Nordeste

Caso Miguel: 'Não tenho motivo para comemorar Natal e Ano-Novo', diz mãe

Metrópoles | 03/12/20 - 21h33
Divulgação

“Não tenho motivo nenhum para comemorar Natal e Ano-Novo. Não tenho motivo para estar me confraternizando porque diante de tudo o que eu venho passando não vejo sentido em nada disso mais”. Assim define Mirtes Renata Souza, mãe do menino Miguel Otávio da Silva, de 5 anos, morto em junho deste ano após ter caído do 9º andar de um prédio de luxo, em Recife.

À Jovem Pan, Mirtes afirmou que ainda tem esperanças de que a Justiça seja feita por seu filho. A empresária Sarí Corte Real passará pela primeira audiência de instrução do caso nesta quinta-feira (3/12). Ela é acusada pelo crime de abandono de incapaz que resultou na morte do menino.

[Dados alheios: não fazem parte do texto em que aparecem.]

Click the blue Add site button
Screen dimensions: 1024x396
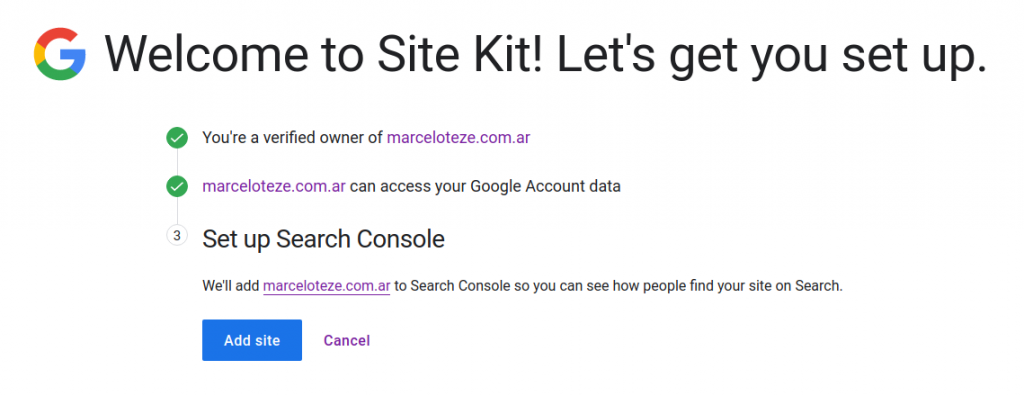tap(252, 340)
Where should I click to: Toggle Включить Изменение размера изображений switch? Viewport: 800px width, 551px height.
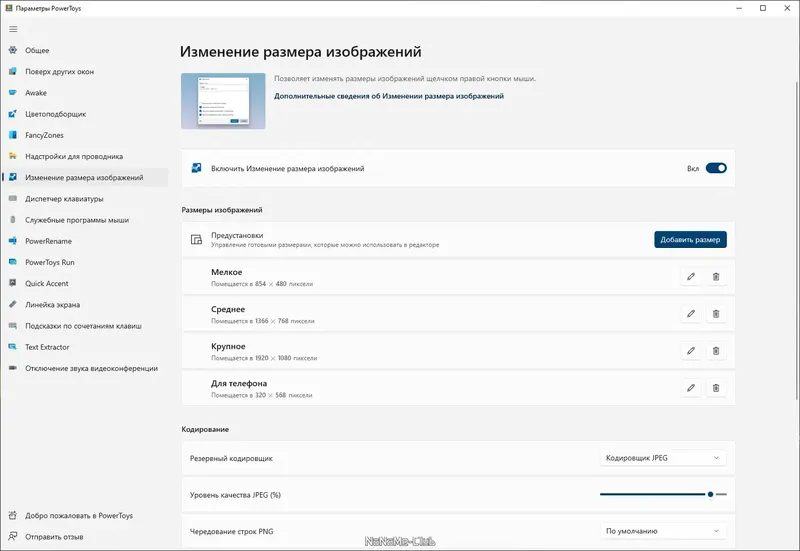716,168
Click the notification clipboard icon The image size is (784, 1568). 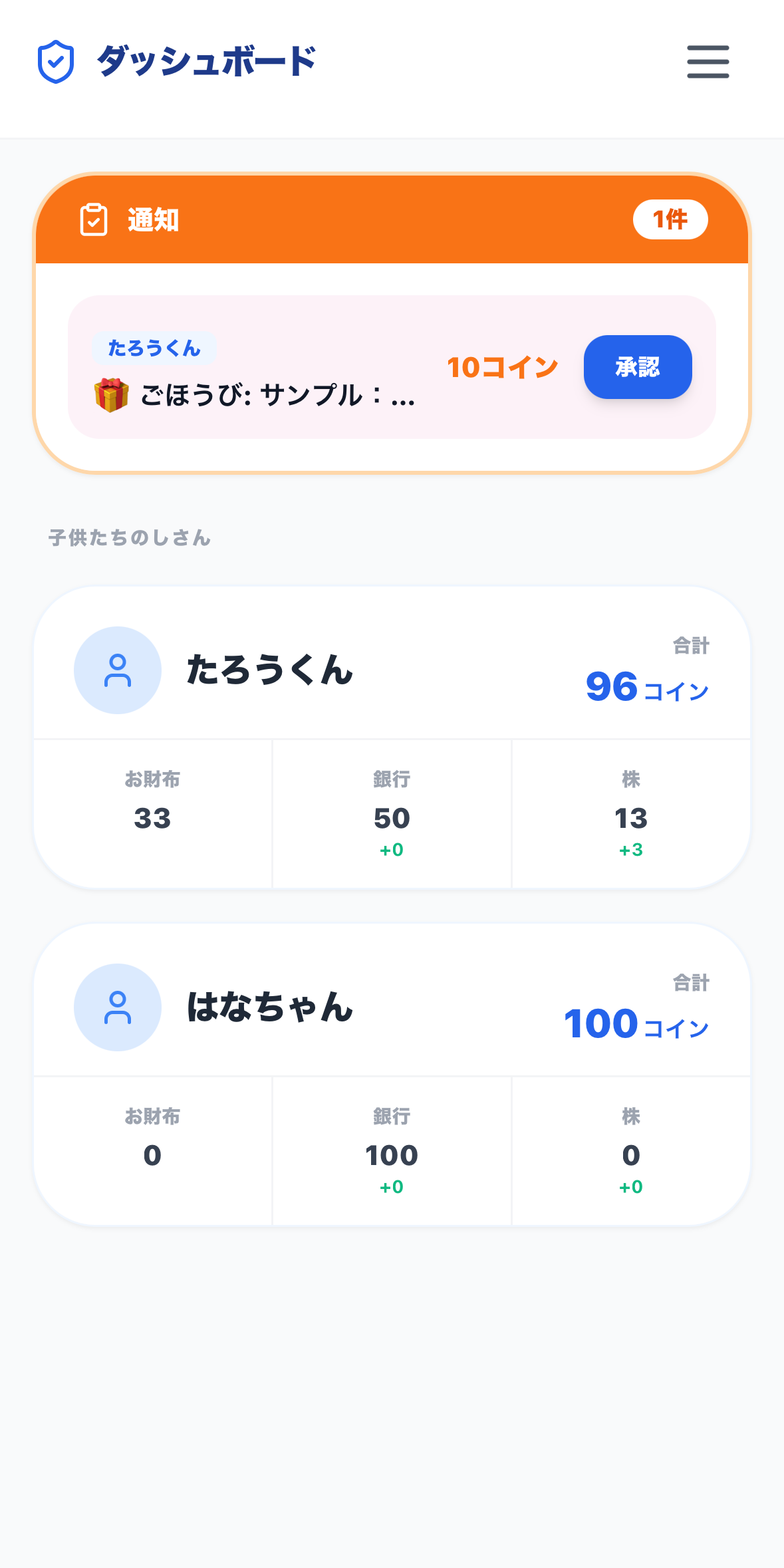click(94, 219)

A sessão será conduzida pelo juiz José Renato Bezerra na 1ª Vara de Crimes contra a Criança e o Adolescente da capital e contará com o interrogatório de Sarí e a oitiva de testemunhas de defesa e acusação. O nome das pessoas que prestarão depoimento, porém, não foi divulgado pelo Tribunal de Justiça (TJPE), visando a privacidade das testemunhas.

Entenda o caso

Mirtes passeava com o animal de estimação da família quando Miguel, sob supervisão de Sarí, entrou em um elevador, subiu até o nono andar e caiu de uma altura de 35 metros, no edifício de luxo no qual a família Corte Real mora. Imagens de câmeras de segurança mostram Sarí tirando a criança do elevador algumas vezes e, por fim, apertando um botão no painel e o deixando seguir sozinho.

Após o caso, Mirtes decidiu ingressar em um curso de direito. Os estudos devem começar no próximo ano: “Eu só estou aguardando a faculdade definir a data do início das aulas. Vou seguir minha vida e estudar para me formar e ajudar outras pessoas”.